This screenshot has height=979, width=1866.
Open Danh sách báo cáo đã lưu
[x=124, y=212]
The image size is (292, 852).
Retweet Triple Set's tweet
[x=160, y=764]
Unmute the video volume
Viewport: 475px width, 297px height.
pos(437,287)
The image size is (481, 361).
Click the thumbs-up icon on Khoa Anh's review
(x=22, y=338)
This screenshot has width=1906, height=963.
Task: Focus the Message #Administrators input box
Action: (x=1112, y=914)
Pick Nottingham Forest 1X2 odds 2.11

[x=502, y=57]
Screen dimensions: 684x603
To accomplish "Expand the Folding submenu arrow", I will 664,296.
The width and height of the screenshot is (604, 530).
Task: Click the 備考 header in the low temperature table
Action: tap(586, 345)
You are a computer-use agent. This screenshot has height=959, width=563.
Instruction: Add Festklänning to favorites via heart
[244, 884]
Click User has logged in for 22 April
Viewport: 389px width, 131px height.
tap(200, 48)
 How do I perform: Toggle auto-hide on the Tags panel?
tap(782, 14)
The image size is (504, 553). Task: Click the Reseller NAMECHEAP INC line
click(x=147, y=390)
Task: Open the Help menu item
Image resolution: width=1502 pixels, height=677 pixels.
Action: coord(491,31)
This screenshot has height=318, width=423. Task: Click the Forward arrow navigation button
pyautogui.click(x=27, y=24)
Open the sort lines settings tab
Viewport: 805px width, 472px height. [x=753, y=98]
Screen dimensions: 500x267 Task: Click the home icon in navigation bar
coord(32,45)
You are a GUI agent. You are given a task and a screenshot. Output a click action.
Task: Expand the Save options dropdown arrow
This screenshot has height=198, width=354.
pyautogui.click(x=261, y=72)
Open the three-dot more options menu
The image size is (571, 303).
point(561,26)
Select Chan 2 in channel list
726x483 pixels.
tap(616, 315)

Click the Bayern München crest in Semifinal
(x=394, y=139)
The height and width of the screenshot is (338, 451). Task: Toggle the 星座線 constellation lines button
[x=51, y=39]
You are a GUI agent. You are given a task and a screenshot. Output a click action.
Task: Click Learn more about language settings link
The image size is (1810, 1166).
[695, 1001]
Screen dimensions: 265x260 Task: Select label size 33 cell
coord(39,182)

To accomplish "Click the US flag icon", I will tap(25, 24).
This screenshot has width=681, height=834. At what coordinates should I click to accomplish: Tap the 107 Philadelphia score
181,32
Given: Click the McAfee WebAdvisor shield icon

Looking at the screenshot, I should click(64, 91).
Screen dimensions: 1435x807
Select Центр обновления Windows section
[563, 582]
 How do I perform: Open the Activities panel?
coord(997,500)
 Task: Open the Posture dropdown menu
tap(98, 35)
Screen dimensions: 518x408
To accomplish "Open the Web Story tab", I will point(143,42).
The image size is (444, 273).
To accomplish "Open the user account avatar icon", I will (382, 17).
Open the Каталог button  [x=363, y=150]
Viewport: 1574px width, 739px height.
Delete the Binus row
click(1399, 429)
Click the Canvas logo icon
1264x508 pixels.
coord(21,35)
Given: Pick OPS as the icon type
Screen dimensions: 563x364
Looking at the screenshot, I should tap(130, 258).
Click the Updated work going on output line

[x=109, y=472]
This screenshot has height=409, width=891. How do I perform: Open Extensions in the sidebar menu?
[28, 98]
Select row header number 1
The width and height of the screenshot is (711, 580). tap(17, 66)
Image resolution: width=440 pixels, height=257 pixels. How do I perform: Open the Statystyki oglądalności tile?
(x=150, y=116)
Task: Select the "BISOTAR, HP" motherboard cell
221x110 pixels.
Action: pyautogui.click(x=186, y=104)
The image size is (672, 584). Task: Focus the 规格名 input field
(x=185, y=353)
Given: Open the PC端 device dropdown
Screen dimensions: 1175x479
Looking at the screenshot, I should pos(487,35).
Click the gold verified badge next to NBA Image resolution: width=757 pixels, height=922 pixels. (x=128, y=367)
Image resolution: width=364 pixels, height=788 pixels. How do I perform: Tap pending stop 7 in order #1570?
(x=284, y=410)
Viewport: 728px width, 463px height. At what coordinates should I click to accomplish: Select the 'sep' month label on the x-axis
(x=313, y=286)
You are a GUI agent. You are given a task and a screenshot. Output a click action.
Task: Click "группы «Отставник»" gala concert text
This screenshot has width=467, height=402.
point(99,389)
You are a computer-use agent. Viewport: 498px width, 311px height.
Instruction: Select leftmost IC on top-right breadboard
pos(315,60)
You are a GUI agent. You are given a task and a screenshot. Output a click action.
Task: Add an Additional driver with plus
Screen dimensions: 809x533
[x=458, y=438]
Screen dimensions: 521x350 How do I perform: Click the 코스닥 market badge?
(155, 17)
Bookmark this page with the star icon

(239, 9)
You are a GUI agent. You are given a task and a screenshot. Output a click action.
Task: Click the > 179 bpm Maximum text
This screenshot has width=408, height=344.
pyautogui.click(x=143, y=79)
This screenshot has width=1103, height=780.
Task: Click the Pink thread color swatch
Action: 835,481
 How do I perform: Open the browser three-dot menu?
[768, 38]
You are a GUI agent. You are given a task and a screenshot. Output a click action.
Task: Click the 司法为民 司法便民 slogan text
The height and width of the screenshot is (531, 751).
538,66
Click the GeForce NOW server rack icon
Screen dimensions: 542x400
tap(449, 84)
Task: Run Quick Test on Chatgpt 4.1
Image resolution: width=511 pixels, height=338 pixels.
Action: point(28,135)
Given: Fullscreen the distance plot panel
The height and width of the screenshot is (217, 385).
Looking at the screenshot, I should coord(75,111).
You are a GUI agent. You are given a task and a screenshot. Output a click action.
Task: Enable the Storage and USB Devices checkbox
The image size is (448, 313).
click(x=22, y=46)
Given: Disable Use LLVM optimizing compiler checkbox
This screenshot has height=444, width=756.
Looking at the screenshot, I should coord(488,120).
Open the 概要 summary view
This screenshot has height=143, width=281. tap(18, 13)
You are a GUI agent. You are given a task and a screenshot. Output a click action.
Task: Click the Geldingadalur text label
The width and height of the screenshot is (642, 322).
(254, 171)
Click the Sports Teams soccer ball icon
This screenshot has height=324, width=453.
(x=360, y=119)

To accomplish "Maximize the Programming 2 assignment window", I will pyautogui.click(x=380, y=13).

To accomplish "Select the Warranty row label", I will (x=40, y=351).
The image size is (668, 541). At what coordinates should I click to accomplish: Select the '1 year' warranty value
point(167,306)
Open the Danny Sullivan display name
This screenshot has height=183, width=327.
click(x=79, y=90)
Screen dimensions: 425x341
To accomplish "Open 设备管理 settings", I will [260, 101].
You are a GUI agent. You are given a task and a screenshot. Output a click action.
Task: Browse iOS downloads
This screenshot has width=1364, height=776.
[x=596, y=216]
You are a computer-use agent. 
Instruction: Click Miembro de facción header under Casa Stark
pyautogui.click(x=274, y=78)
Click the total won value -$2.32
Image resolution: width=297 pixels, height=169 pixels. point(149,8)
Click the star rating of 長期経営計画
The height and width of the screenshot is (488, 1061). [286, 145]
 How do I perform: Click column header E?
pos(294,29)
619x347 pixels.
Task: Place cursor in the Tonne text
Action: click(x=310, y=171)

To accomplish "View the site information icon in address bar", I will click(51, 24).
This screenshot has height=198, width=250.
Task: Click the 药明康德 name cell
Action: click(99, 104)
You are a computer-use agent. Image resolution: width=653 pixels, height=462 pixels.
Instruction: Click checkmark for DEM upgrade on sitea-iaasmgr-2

+===+

All the lines above should appear again in the answer, exactly as written.

→ **RESPONSE FOR THIS EXERCISE**
This screenshot has height=979, width=1866.
Open Danh sách báo cáo đã lưu
[x=124, y=212]
The image size is (292, 852).
Retweet Triple Set's tweet
[x=160, y=764]
Unmute the video volume
Viewport: 475px width, 297px height.
pos(437,287)
The image size is (481, 361).
Click the thumbs-up icon on Khoa Anh's review
(x=22, y=338)
This screenshot has width=1906, height=963.
Task: Focus the Message #Administrators input box
Action: (x=1112, y=914)
Pick Nottingham Forest 1X2 odds 2.11

[x=502, y=57]
Screen dimensions: 684x603
To accomplish "Expand the Folding submenu arrow", I will 664,296.
The width and height of the screenshot is (604, 530).
Task: Click the 備考 header in the low temperature table
Action: tap(586, 345)
You are a computer-use agent. This screenshot has height=959, width=563.
Instruction: Add Festklänning to favorites via heart
[244, 884]
Click User has logged in for 22 April
Viewport: 389px width, 131px height.
tap(200, 48)
 How do I perform: Toggle auto-hide on the Tags panel?
tap(782, 14)
The image size is (504, 553). Task: Click the Reseller NAMECHEAP INC line
click(x=147, y=390)
Task: Open the Help menu item
Image resolution: width=1502 pixels, height=677 pixels.
Action: coord(491,31)
This screenshot has height=318, width=423. Task: Click the Forward arrow navigation button
pyautogui.click(x=27, y=24)
Open the sort lines settings tab
Viewport: 805px width, 472px height. [x=753, y=98]
Screen dimensions: 500x267 Task: Click the home icon in navigation bar
coord(32,45)
You are a GUI agent. You are given a task and a screenshot. Output a click action.
Task: Expand the Save options dropdown arrow
This screenshot has height=198, width=354.
pyautogui.click(x=261, y=72)
Open the three-dot more options menu
The image size is (571, 303).
point(561,26)
Select Chan 2 in channel list
726x483 pixels.
tap(616, 315)

Click the Bayern München crest in Semifinal
(x=394, y=139)
The height and width of the screenshot is (338, 451). Task: Toggle the 星座線 constellation lines button
[x=51, y=39]
You are a GUI agent. You are given a task and a screenshot. Output a click action.
Task: Click Learn more about language settings link
The image size is (1810, 1166).
[695, 1001]
Screen dimensions: 265x260 Task: Select label size 33 cell
coord(39,182)

To accomplish "Click the US flag icon", I will tap(25, 24).
This screenshot has width=681, height=834. At what coordinates should I click to accomplish: Tap the 107 Philadelphia score
181,32
Given: Click the McAfee WebAdvisor shield icon

Looking at the screenshot, I should click(64, 91).
Screen dimensions: 1435x807
Select Центр обновления Windows section
[563, 582]
 How do I perform: Open the Activities panel?
coord(997,500)
 Task: Open the Posture dropdown menu
tap(98, 35)
Screen dimensions: 518x408
To accomplish "Open the Web Story tab", I will point(143,42).
The image size is (444, 273).
To accomplish "Open the user account avatar icon", I will (382, 17).
Open the Каталог button  [x=363, y=150]
Viewport: 1574px width, 739px height.
Delete the Binus row
click(1399, 429)
Click the Canvas logo icon
1264x508 pixels.
coord(21,35)
Given: Pick OPS as the icon type
Screen dimensions: 563x364
Looking at the screenshot, I should tap(130, 258).
Click the Updated work going on output line

[x=109, y=472]
This screenshot has height=409, width=891. How do I perform: Open Extensions in the sidebar menu?
[28, 98]
Select row header number 1
The width and height of the screenshot is (711, 580). tap(17, 66)
Image resolution: width=440 pixels, height=257 pixels. How do I perform: Open the Statystyki oglądalności tile?
(x=150, y=116)
Task: Select the "BISOTAR, HP" motherboard cell
221x110 pixels.
Action: pyautogui.click(x=186, y=104)
The image size is (672, 584). Task: Focus the 规格名 input field
(x=185, y=353)
Given: Open the PC端 device dropdown
Screen dimensions: 1175x479
Looking at the screenshot, I should pos(487,35).
Click the gold verified badge next to NBA Image resolution: width=757 pixels, height=922 pixels. (x=128, y=367)
Image resolution: width=364 pixels, height=788 pixels. How do I perform: Tap pending stop 7 in order #1570?
(x=284, y=410)
Viewport: 728px width, 463px height. At what coordinates should I click to accomplish: Select the 'sep' month label on the x-axis
(x=313, y=286)
You are a GUI agent. You are given a task and a screenshot. Output a click action.
Task: Click "группы «Отставник»" gala concert text
This screenshot has width=467, height=402.
point(99,389)
You are a computer-use agent. Viewport: 498px width, 311px height.
Instruction: Select leftmost IC on top-right breadboard
pos(315,60)
You are a GUI agent. You are given a task and a screenshot. Output a click action.
Task: Add an Additional driver with plus
Screen dimensions: 809x533
[x=458, y=438]
Screen dimensions: 521x350 How do I perform: Click the 코스닥 market badge?
(155, 17)
Bookmark this page with the star icon

(239, 9)
You are a GUI agent. You are given a task and a screenshot. Output a click action.
Task: Click the > 179 bpm Maximum text
This screenshot has width=408, height=344.
pyautogui.click(x=143, y=79)
This screenshot has width=1103, height=780.
Task: Click the Pink thread color swatch
Action: 835,481
 How do I perform: Open the browser three-dot menu?
[768, 38]
You are a GUI agent. You are given a task and a screenshot. Output a click action.
Task: Click the 司法为民 司法便民 slogan text
The height and width of the screenshot is (531, 751).
538,66
Click the GeForce NOW server rack icon
Screen dimensions: 542x400
tap(449, 84)
Task: Run Quick Test on Chatgpt 4.1
Image resolution: width=511 pixels, height=338 pixels.
Action: point(28,135)
Given: Fullscreen the distance plot panel
The height and width of the screenshot is (217, 385).
Looking at the screenshot, I should coord(75,111).
You are a GUI agent. You are given a task and a screenshot. Output a click action.
Task: Enable the Storage and USB Devices checkbox
The image size is (448, 313).
click(x=22, y=46)
Given: Disable Use LLVM optimizing compiler checkbox
This screenshot has height=444, width=756.
Looking at the screenshot, I should coord(488,120).
Open the 概要 summary view
This screenshot has height=143, width=281. tap(18, 13)
You are a GUI agent. You are given a task and a screenshot. Output a click action.
Task: Click the Geldingadalur text label
The width and height of the screenshot is (642, 322).
(254, 171)
Click the Sports Teams soccer ball icon
This screenshot has height=324, width=453.
(x=360, y=119)

To accomplish "Maximize the Programming 2 assignment window", I will pyautogui.click(x=380, y=13).

To accomplish "Select the Warranty row label", I will (x=40, y=351).
The image size is (668, 541). At what coordinates should I click to accomplish: Select the '1 year' warranty value
point(167,306)
Open the Danny Sullivan display name
This screenshot has height=183, width=327.
click(x=79, y=90)
Screen dimensions: 425x341
To accomplish "Open 设备管理 settings", I will [260, 101].
You are a GUI agent. You are given a task and a screenshot. Output a click action.
Task: Browse iOS downloads
This screenshot has width=1364, height=776.
[x=596, y=216]
You are a computer-use agent. 
Instruction: Click Miembro de facción header under Casa Stark
pyautogui.click(x=274, y=78)
Click the total won value -$2.32
Image resolution: width=297 pixels, height=169 pixels. point(149,8)
Click the star rating of 長期経営計画
The height and width of the screenshot is (488, 1061). [286, 145]
 How do I perform: Click column header E?
pos(294,29)
619x347 pixels.
Task: Place cursor in the Tonne text
Action: click(x=310, y=171)

To accomplish "View the site information icon in address bar", I will click(51, 24).
This screenshot has height=198, width=250.
Task: Click the 药明康德 name cell
Action: click(99, 104)
You are a computer-use agent. Image resolution: width=653 pixels, height=462 pixels.
Instruction: Click checkmark for DEM upgrade on sitea-iaasmgr-2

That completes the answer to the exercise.